▸ **EXERCISE GOAL**
Swap "Tap" for "Press" throughout these lines, changing nothing else, and omit the pictures from your answer.

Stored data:
>>>
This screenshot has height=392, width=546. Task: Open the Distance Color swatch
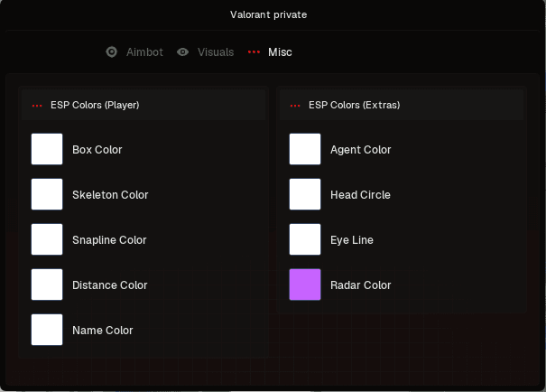pos(47,285)
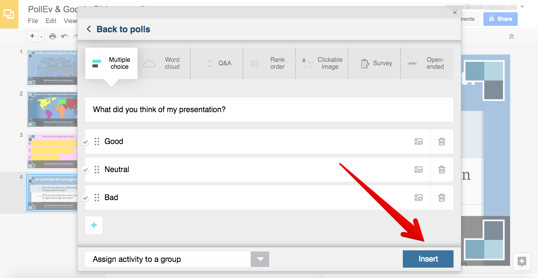Insert the poll into the presentation
Screen dimensions: 538x278
[x=428, y=259]
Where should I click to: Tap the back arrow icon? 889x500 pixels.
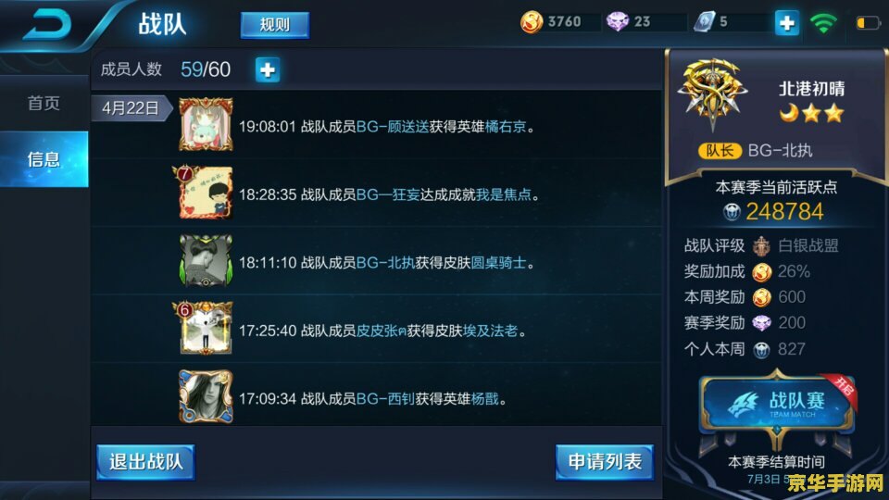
<<<
▸ **WRITTEN RESPONSE**
This screenshot has height=392, width=546. Task: Open the Distance Color swatch
pos(47,285)
Insert the poll into the presentation
Screen dimensions: 538x278
[x=428, y=259]
Where should I click to: Press the back arrow icon? 889x500 pixels.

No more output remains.